Records shown.
....
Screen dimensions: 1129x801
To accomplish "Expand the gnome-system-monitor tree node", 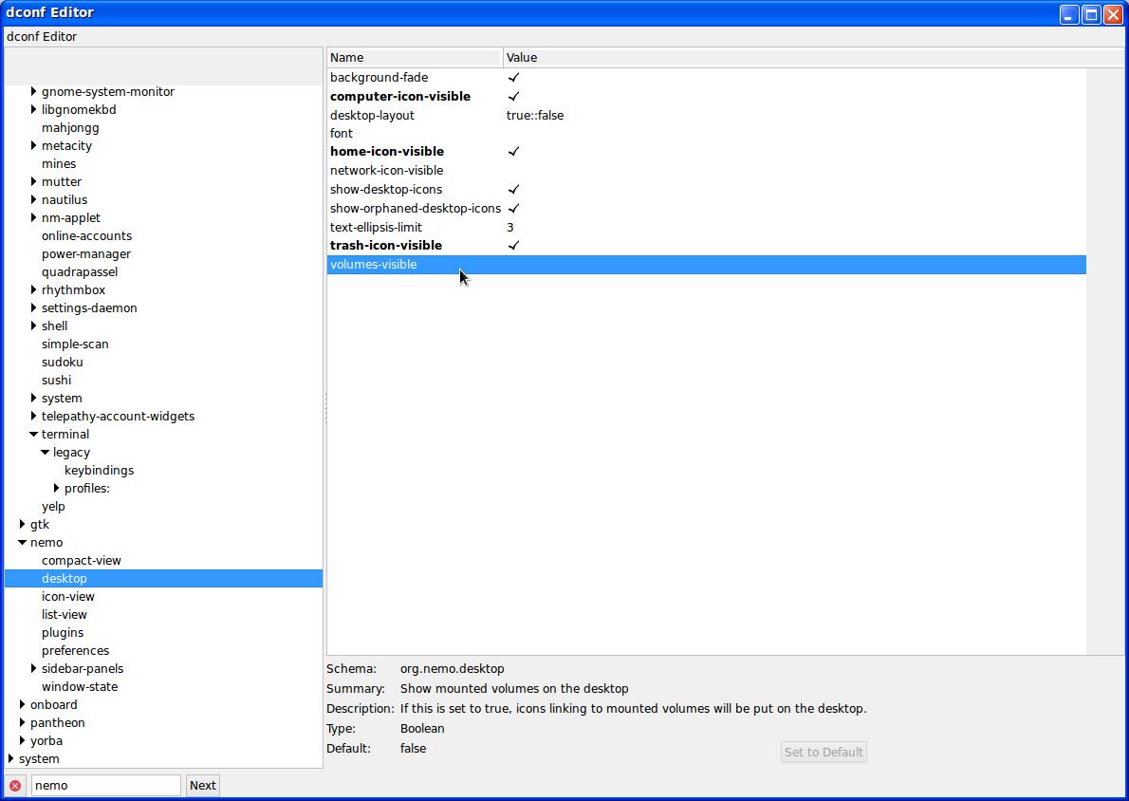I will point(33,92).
....
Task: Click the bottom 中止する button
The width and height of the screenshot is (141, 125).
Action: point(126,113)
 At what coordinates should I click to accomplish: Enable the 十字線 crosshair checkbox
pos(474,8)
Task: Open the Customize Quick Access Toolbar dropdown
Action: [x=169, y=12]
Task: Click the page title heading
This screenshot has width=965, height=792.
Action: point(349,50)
....
Directive. Please report every line of the records above that contains the word "height".

Answer.
The width and height of the screenshot is (141, 125).
This screenshot has width=965, height=792.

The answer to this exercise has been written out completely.